- [WHAT IS EXPECTED] Copy the records below word for word, starting at the line containing "At what coordinates" and continuing through the end of the records. Leave the pictures out of your answer.

#### DATA SHOWN

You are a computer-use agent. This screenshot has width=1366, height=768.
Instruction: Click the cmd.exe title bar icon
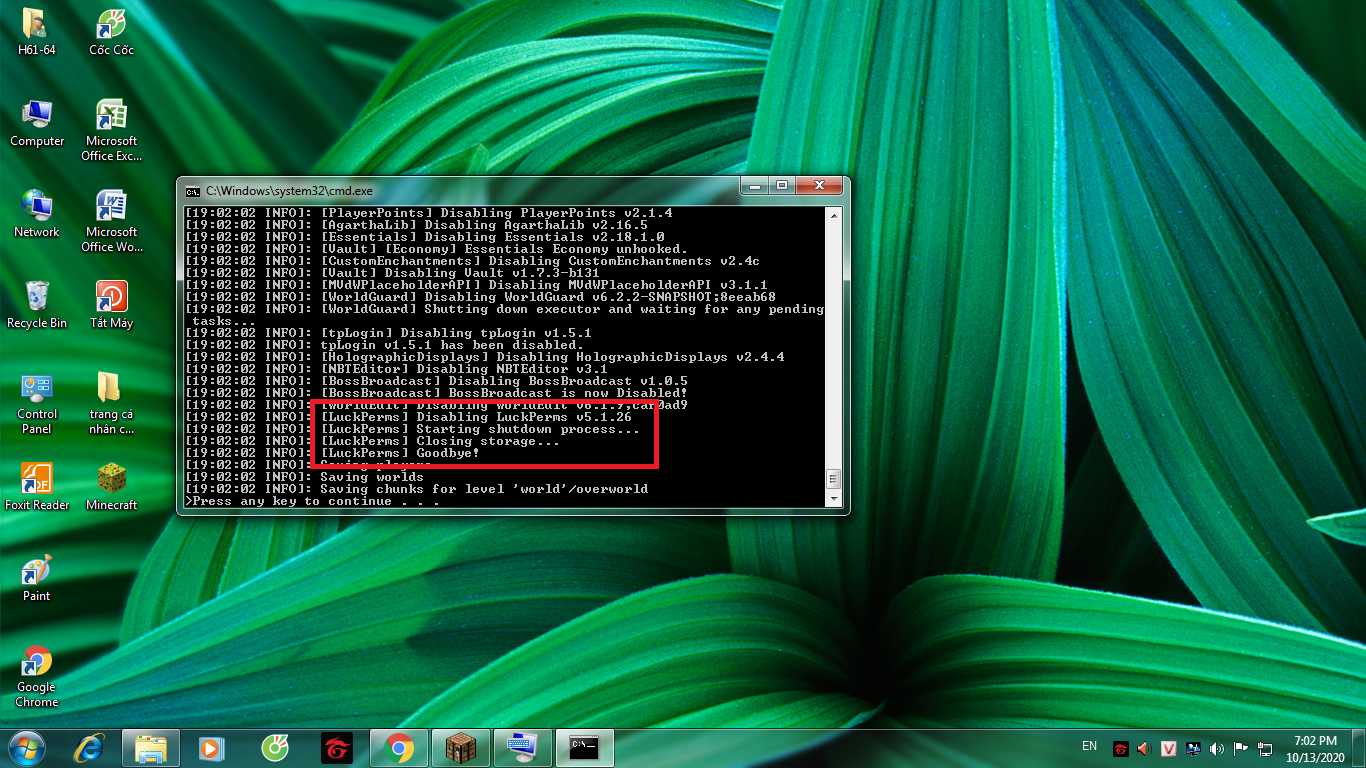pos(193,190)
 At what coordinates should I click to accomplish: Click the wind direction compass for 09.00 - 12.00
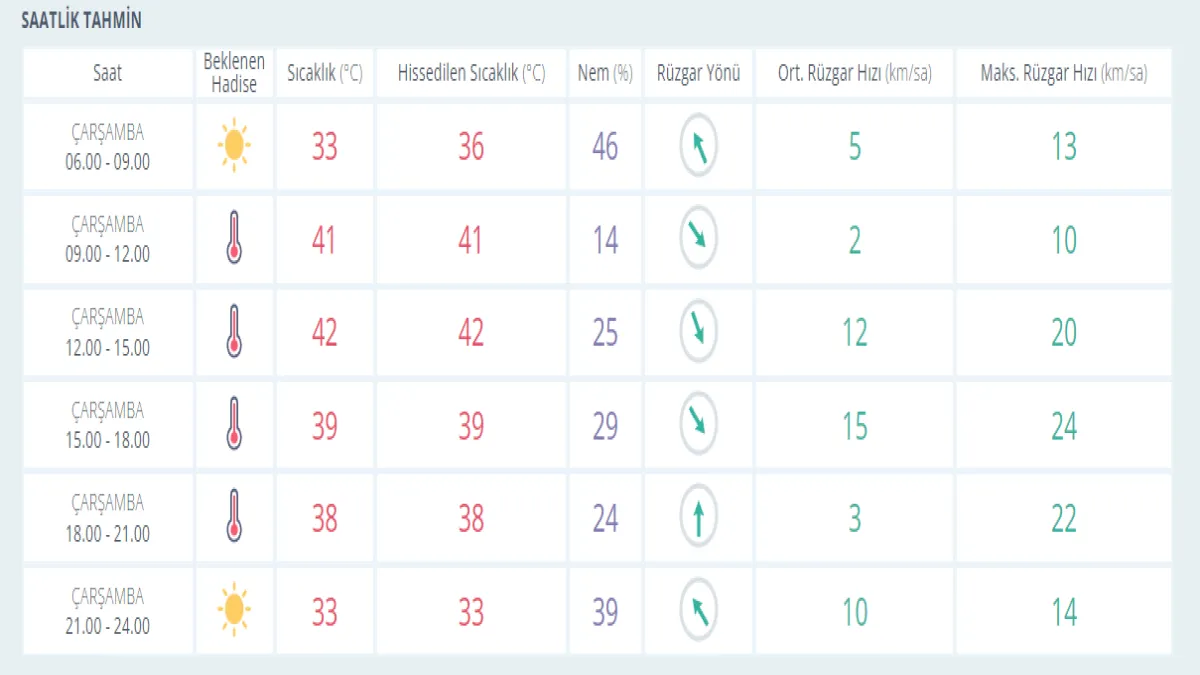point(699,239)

########

- [EXPECTED OUTPUT]
 At what coordinates should I click to accomplish: Click the wind direction compass for 09.00 - 12.00
point(699,239)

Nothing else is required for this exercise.